• _Task objective_
Copy the data verbatim, from the line containing "Image resolution: width=784, height=686." up to and including the line containing "Liandra Sadzo (124, 454)".

• _Given entries_
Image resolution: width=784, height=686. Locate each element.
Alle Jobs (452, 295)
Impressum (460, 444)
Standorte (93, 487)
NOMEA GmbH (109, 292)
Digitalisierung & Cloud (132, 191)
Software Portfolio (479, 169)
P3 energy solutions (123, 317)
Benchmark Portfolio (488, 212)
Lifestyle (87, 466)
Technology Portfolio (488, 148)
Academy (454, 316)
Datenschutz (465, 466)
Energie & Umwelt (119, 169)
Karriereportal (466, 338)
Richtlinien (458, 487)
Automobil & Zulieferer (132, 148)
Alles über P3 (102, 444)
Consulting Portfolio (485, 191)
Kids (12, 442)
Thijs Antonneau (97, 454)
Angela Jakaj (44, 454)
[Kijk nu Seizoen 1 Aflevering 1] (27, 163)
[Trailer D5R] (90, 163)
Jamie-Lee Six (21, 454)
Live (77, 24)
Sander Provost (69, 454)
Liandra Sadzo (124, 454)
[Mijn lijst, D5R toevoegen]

...

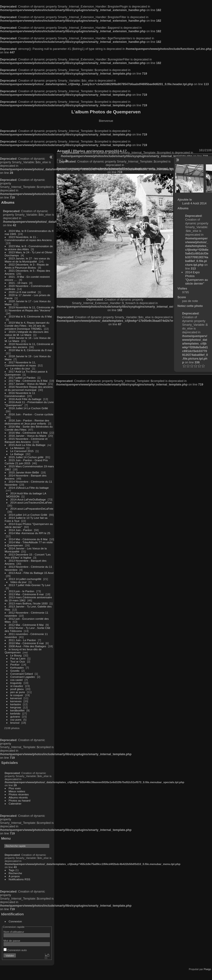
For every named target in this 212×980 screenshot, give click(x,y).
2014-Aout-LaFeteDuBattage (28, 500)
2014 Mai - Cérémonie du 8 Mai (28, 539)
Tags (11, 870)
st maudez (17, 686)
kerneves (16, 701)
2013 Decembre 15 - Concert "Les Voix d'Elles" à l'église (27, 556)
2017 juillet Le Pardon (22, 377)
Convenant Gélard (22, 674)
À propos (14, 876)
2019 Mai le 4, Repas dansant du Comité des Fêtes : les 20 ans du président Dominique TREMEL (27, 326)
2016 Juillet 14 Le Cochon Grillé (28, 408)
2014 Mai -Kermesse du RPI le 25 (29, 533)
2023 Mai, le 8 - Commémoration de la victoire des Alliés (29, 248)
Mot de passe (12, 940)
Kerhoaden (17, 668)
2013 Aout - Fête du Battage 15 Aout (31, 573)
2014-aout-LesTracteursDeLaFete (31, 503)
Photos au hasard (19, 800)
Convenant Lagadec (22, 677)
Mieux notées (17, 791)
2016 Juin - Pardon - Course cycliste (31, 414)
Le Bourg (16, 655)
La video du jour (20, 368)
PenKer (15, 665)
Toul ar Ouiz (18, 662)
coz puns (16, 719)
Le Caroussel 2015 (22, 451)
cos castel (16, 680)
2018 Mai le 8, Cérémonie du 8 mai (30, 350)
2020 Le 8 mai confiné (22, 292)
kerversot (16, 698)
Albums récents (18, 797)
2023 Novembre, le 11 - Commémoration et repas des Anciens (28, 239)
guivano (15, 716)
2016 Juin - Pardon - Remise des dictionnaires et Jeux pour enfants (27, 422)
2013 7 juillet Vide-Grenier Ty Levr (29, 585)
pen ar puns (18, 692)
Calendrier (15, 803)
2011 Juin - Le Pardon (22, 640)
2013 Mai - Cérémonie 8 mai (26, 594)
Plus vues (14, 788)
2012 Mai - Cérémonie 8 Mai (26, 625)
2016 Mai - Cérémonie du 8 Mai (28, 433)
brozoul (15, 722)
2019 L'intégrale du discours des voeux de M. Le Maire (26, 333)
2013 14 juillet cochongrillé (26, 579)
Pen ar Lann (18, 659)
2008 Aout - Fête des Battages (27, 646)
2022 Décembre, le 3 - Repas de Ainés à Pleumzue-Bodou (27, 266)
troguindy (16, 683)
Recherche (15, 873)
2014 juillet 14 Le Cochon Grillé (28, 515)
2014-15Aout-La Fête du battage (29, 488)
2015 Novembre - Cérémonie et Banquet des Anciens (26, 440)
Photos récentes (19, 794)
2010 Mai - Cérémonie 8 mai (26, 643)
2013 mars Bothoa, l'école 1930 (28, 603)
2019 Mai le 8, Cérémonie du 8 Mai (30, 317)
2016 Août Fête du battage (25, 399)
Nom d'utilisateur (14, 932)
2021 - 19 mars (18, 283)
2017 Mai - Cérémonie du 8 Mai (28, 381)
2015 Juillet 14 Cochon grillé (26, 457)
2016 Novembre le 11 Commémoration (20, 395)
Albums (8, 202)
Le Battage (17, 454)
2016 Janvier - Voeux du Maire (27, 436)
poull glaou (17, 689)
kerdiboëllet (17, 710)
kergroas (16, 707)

• _Full response_
Image resolution: width=784, height=686. Locate each element.
Alle Jobs (452, 295)
Impressum (460, 444)
Standorte (93, 487)
NOMEA GmbH (109, 292)
Digitalisierung & Cloud (132, 191)
Software Portfolio (479, 169)
P3 energy solutions (123, 317)
Benchmark Portfolio (488, 212)
Lifestyle (87, 466)
Technology Portfolio (488, 148)
Academy (454, 316)
Datenschutz (465, 466)
Energie & Umwelt (119, 169)
Karriereportal (466, 338)
Richtlinien (458, 487)
Automobil & Zulieferer (132, 148)
Alles über P3 (102, 444)
Consulting Portfolio (485, 191)
Kids (12, 442)
Thijs Antonneau (97, 454)
Angela Jakaj (44, 454)
[Kijk nu Seizoen 1 Aflevering 1] (27, 163)
[Trailer D5R] (90, 163)
Jamie-Lee Six (21, 454)
Live (77, 24)
Sander Provost (69, 454)
Liandra Sadzo (124, 454)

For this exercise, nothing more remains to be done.